▶

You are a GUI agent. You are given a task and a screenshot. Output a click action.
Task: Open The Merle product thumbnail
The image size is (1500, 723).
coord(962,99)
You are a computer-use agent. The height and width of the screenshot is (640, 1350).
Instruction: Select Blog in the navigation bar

◀

Each of the entries above is to be repeated exactly.

▸ Expected answer:
You are a GUI agent. You are given a task and a screenshot. Output a click action.
Task: Open The Merle product thumbnail
The image size is (1500, 723).
coord(962,99)
You are a computer-use agent. The height and width of the screenshot is (640, 1350).
Instruction: Select Blog in the navigation bar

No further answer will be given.